L’arthrose est la première cause de maladie ostéo-articulaire et l’une des principales causes de handicap après 65 ans. Elle occasionne des douleurs articulaires chroniques et un handicap fonctionnel (marche, autonomie, gestuelle, etc.). Son incidence ne cesse de croître du fait du vieillissement de la population et de la prévalence de l’obésité, qui constituent ses deux principaux facteurs de risque.

L’obésité double le risque de gonarthrose mais aussi de manière plus surprenante d’arthrose digitale (Figure 1), ce qui ne peut pas s’expliquer par la simple augmentation des contraintes mécaniques puisqu’il s’agit d’articulations non portantes. De plus, le syndrome métabolique, ainsi que chacun de ses composants, est associé à une augmentation du risque d’arthrose, notamment digitale.

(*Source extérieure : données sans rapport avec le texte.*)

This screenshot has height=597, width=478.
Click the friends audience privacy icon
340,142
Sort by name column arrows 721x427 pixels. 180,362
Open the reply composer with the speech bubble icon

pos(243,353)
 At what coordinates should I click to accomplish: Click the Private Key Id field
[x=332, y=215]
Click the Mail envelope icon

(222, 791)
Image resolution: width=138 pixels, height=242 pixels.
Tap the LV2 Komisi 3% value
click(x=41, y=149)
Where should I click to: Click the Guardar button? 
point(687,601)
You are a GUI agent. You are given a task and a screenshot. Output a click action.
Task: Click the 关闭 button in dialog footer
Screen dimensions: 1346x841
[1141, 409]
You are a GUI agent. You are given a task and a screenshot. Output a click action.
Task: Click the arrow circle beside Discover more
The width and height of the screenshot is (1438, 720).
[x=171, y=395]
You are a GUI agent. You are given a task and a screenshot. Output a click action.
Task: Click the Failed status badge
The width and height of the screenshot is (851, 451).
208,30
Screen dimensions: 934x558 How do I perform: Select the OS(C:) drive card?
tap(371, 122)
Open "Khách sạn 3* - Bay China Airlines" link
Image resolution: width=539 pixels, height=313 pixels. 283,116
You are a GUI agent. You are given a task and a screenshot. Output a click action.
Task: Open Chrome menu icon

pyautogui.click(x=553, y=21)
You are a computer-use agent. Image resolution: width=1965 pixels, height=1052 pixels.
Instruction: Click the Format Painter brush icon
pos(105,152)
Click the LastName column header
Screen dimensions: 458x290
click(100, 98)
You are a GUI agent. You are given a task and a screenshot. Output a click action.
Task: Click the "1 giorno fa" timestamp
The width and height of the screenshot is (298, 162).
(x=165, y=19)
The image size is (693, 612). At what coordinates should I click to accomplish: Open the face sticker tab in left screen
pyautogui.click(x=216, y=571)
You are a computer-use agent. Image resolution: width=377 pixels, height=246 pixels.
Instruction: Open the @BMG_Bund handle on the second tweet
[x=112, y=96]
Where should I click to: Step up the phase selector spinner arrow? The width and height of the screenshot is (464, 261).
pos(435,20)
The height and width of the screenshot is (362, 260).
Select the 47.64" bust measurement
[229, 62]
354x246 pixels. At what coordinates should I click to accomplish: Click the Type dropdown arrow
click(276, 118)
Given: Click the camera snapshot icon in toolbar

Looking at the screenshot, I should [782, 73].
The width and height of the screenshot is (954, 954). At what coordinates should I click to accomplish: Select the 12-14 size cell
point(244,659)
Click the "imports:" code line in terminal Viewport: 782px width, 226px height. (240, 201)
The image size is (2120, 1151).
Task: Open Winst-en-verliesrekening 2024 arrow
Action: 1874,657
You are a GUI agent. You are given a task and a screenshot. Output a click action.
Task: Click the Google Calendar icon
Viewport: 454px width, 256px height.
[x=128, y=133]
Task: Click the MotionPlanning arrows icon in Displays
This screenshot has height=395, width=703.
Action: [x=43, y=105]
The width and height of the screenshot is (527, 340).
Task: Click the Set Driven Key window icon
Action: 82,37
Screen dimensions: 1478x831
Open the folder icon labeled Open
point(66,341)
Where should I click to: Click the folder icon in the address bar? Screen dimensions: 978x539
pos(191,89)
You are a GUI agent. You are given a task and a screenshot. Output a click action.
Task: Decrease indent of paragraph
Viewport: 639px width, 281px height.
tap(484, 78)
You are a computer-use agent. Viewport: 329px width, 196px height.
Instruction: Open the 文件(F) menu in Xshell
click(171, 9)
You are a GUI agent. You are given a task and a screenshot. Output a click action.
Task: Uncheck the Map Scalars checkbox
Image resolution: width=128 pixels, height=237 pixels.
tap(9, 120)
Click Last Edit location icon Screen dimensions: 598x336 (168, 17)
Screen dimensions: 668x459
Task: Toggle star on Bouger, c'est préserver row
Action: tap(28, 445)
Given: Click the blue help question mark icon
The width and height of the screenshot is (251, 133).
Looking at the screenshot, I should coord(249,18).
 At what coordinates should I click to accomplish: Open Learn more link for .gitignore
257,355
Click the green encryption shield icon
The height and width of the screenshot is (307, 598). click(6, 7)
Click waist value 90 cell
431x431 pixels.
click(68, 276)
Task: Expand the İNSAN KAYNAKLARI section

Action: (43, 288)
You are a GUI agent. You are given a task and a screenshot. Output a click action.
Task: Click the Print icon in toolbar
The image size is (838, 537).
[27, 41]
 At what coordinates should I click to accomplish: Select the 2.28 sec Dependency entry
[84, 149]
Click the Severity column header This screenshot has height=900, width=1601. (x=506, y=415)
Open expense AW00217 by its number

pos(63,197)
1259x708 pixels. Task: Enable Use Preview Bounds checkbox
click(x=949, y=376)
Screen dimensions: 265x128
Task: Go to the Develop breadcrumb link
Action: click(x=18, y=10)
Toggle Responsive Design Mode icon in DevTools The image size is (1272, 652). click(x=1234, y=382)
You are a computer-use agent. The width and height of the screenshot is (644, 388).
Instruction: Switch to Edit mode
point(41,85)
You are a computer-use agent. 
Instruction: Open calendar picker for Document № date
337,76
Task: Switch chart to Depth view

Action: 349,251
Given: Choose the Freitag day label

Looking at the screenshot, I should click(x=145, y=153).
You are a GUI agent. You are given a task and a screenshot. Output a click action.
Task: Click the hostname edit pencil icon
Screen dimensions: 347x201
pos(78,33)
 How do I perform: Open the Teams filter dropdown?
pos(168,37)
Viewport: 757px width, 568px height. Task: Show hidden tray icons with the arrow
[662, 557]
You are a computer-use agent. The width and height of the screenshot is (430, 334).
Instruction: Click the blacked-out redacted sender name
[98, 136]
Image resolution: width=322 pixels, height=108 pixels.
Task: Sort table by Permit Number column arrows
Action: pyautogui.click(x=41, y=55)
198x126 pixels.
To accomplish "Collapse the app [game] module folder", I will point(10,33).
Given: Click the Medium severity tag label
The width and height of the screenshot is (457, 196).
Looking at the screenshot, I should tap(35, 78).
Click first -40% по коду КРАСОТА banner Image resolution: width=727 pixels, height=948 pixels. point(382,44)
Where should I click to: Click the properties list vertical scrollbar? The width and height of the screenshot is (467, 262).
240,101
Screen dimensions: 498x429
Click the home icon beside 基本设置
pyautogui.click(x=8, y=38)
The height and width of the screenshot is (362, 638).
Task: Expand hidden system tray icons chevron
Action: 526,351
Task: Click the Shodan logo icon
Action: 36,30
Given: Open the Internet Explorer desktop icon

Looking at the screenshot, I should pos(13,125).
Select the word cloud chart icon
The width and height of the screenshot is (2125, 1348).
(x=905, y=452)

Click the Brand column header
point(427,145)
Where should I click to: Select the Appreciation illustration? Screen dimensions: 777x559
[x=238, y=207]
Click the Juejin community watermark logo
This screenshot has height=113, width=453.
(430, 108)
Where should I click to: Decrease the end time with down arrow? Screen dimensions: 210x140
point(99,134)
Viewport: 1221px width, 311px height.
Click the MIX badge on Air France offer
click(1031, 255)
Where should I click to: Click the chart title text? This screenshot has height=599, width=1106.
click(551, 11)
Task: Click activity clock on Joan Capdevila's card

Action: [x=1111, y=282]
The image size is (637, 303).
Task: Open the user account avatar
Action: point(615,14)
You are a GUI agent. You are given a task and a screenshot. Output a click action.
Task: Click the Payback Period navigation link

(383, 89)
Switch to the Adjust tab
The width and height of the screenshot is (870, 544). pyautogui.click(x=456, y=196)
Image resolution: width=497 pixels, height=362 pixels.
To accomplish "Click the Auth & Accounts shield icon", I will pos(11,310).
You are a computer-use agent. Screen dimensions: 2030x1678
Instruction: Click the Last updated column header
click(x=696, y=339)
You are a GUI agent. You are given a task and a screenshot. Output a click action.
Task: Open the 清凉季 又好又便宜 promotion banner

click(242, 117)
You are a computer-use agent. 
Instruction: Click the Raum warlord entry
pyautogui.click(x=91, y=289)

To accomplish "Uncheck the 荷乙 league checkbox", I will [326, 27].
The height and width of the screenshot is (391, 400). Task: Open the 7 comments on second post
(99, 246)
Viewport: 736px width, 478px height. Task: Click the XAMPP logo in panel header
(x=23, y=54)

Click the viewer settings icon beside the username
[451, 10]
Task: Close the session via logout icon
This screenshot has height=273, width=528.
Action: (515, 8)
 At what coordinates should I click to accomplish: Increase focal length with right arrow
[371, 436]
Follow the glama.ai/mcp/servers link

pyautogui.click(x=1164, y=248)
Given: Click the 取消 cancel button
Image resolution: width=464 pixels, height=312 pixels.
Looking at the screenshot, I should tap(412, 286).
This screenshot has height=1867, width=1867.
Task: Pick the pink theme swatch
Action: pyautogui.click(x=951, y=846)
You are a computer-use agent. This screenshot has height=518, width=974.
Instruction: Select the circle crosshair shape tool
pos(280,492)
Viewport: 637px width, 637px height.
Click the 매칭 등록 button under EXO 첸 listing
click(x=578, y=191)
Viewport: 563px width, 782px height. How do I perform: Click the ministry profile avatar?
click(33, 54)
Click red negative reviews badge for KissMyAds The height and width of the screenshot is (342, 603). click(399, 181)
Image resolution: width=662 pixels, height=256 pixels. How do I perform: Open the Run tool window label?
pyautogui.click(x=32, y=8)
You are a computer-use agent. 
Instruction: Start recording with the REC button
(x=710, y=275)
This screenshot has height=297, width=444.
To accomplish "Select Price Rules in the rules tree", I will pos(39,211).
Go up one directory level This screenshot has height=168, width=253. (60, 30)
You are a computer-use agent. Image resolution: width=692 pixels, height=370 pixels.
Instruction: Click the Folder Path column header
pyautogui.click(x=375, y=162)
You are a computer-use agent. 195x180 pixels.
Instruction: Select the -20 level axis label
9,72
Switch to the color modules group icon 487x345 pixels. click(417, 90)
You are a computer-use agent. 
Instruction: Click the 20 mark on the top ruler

Au-delà du rôle du stress mécanique lié à l’excès de poids, de nombreux mécanismes physiopathologiques sont impliqués dans cette association que l’on appelle maintenant « arthrose métabolique ». Parmi eux, on peut citer l’inflammation de bas grade secondaire à la production endocrine de médiateurs pro-inflammatoires du tissu adipeux des sujets obèses (adipokines), le stress oxydant induit par l’hyperglycémie chronique, l’insulinorésistance des tissus articulaires chez les patients diabétiques ou encore le rôle délétère sur l’articulation des LDL-oxydés. Enfin, les sujets arthrosiques ont une surmortalité d’origine cardiovasculaire qui semble être à la fois une conséquence de l’association avec les maladies métaboliques et de la sédentarité secondaire à l’arthrose.

Arthrose digitale, aspect clinique et radiographique.

Concept d’arthrose métabolique

L’arthrose est une maladie ostéo-articulaire d’origine plurifactorielle : génétique, traumatique, sénescente et/ou métabolique. Ainsi, en fonction des facteurs de risque impliqués, on distingue des phénotypes cliniques d’arthrose ayant des mécanismes physiopathologiques distincts. Parmi eux, on compte principalement l’arthrose post-traumatique, l’arthrose liée au vieillissement et l’arthrose métabolique. Au niveau tissulaire, elle est caractérisée par une inflammation de bas grade locale de l’ensemble de l’articulation aboutissant à une dégradation du cartilage, une inflammation synoviale, un remodelage de l’os souschondral et des lésions tendineuses et ligamentaires. Tout ceci occasionne des douleurs articulaires.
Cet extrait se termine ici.